Odoo handles this naturally because a Subscription, a Sales order, and a Field Service task all live on the same customer record. A scheduled recurring service generates the monthly invoice; an out-of-cycle emergency visit adds a line to the next invoice or generates a one-off. We covered the field-service mechanics in Odoo field service scheduling for Australian operators, and the recurring-service pattern is documented in our recurring service jobs playbook.
For professional services firms billing retainers plus time-and-materials, the same shape applies — see Odoo for Australian professional services firms for the project-costing side.
Where Odoo Subscriptions fits — and where it doesn’t
Odoo Subscriptions is the right tool when recurring billing sits inside a wider operation that also needs accounting, inventory, project work or field service in the same database. It’s the right tool for managed services, professional retainers, maintenance contracts, equipment-as-a-service, SaaS, and any business where the customer relationship spans both recurring and one-off revenue.
It’s not the right tool for pure consumer-DTC subscription commerce with millions of low-value monthly transactions and aggressive funnel testing — Recurly, Chargebee and Stripe Billing have deeper purpose-built features for that world. The honest decision point is operational complexity and revenue mix. Above the threshold, removing systems beats best-of-breed.
If you’re evaluating where Odoo Subscriptions fits in your stack — or you’re already paying for Chargebee or Stripe Billing and want a second opinion on whether to consolidate — we’d happily walk through it with you. Our implementation method starts with a scoping conversation, not a sales pitch. Reach out through the contact form and we’ll get the right people on the call.
Frequently asked.
Can I use Odoo in Australia?
Yes. Odoo runs in Australia with a maintained Australian localisation covering GST and BAS tax codes, the BAS report, ABA file generation for ANZ, NAB, CBA and Westpac, STP Phase 2 payroll lodgement, SuperStream and native Peppol e-invoicing. Pricing is published in AUD and Australian partners implement and support it locally.

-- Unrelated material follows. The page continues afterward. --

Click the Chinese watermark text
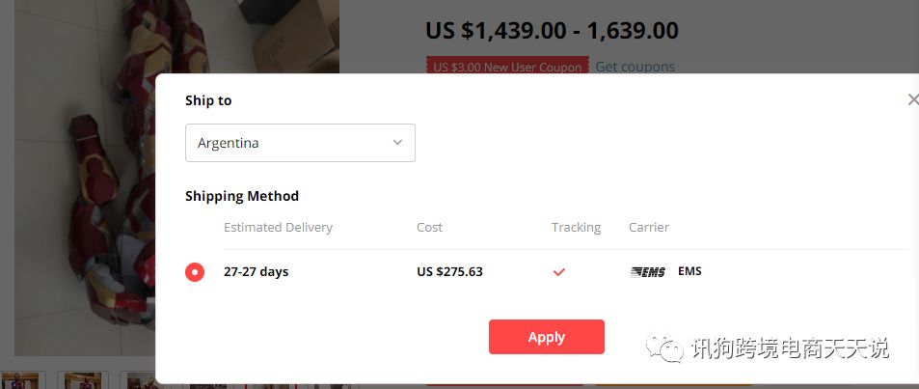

How much does Odoo cost Australia?
Odoo Online is around $34 AUD per user per month for the all-apps Enterprise plan, which includes Subscriptions. A 10-user team is roughly $340 AUD per month in licence fees. Implementation is separate and ranges from about $20,000 AUD for a tight scope to $150,000 AUD for a multi-module mid-market rollout.
What is the best small business accounting software in Australia?
Xero leads the small-business market in Australia under 20 users and remains the right tool for many. Once you need inventory, manufacturing, recurring billing tied to projects, or one database across departments, Odoo and MYOB Acumatica become the realistic options. The right answer depends on your operations, not a generic ranking.
Who is Odoo partner in Australia?
Odoo lists official partners in its Australia directory across Sydney, Melbourne, Brisbane and Perth. DoImplement is a Perth-based Odoo specialist consultancy focused on Australian implementations, migrations and operating support. Partner choice matters more than partner tier — fit on industry, method and communication is what makes implementations land on time.
Is Odoo better than Xero?
Not for every business. Xero is faster to start with for small businesses doing standard bookkeeping. Odoo wins once you need stock, manufacturing, project costing, field service or recurring billing on the same database as accounting. The honest split is operational complexity — under that threshold Xero is lighter, above it Odoo removes systems.